I'm currently working on a problem related to particle motion in the plane $( \mathbf{R}^2 )$ and could use some guidance. The particle moves along a curve, and at any given time $( t )$ seconds after it starts, its position is described by the vector $( \mathbf{r}(t) = (2 \cos \pi t, \sin \pi t) )$, with the units in meters.
I have two specific questions:
a) What type of curve does the particle move along? I’m trying to visualize the path based on the parametric equations given but could use some confirmation or guidance on how to accurately describe the curve.
b) How do I determine the particle's velocity, speed, and acceleration at the specific time $( t = 2 )$ seconds?

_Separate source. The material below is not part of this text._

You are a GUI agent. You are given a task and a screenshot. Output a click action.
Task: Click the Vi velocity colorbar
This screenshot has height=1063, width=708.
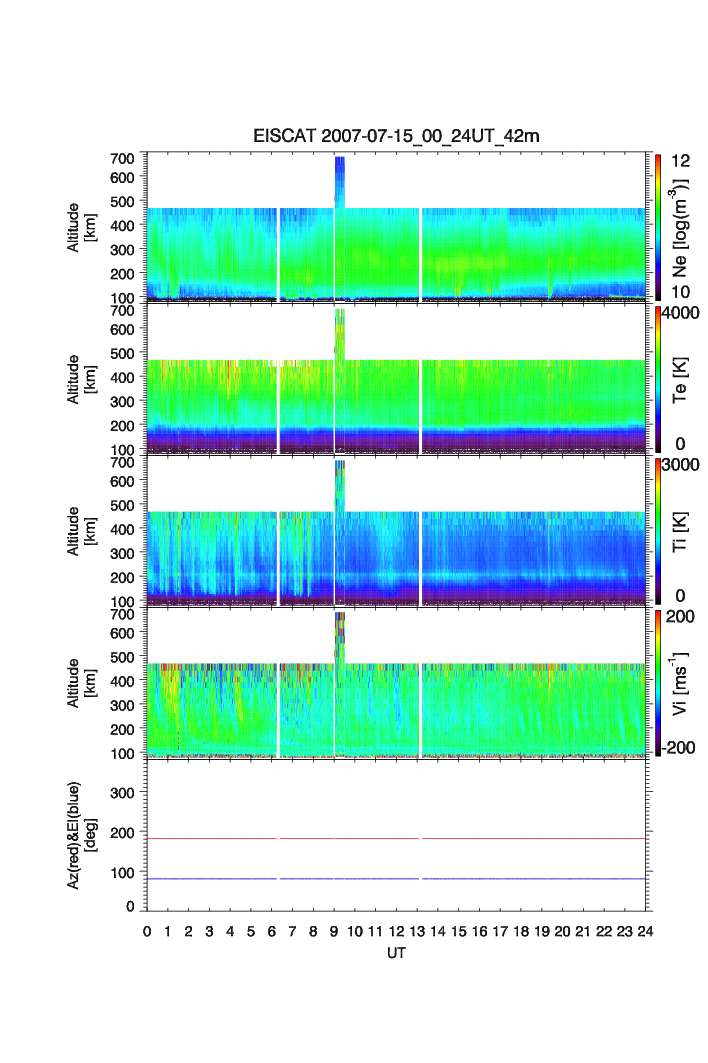click(658, 683)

I understand that velocity is the derivative of the position vector, and speed is the magnitude of the velocity, but I'm having trouble applying these concepts to find the acceleration as well and to calculate these quantities at $( t = 2 )$.
The curve parametrized by $$ \mathbf{r}(t) = \begin{pmatrix} x(t) \\ y(t) \end{pmatrix} = \begin{pmatrix} 2\cos(\pi t) \\ \sin(\pi t) \end{pmatrix} $$ describes an ellipse with half-axes $2$ and $1$ respectively, because $\frac{x^2}{4} + y^2 = 1$. The velocity and the acceleration are computed straightforwardly by differentiating component-wise; one has thus : $$ \mathbf{v}(t) = \mathbf{\dot{r}}(t) = \frac{\mathrm{d}}{\mathrm{d}t}\mathbf{r}(t) = \begin{pmatrix} \dot{x}(t) \\ \dot{y}(t) \end{pmatrix} = \begin{pmatrix} -2\pi\sin(\pi t) \\ \pi\cos(\pi t) \end{pmatrix} $$ and $$ \mathbf{a}(t) = \mathbf{\dot{v}}(t) = \begin{pmatrix} -2\pi^2\cos(\pi t) \\ -\pi^2\sin(\pi t) \end{pmatrix} = -\pi^2\,\mathbf{r}(t), $$ which is actually the equation of motion of a harmonic oscillator of frequency $\pi$.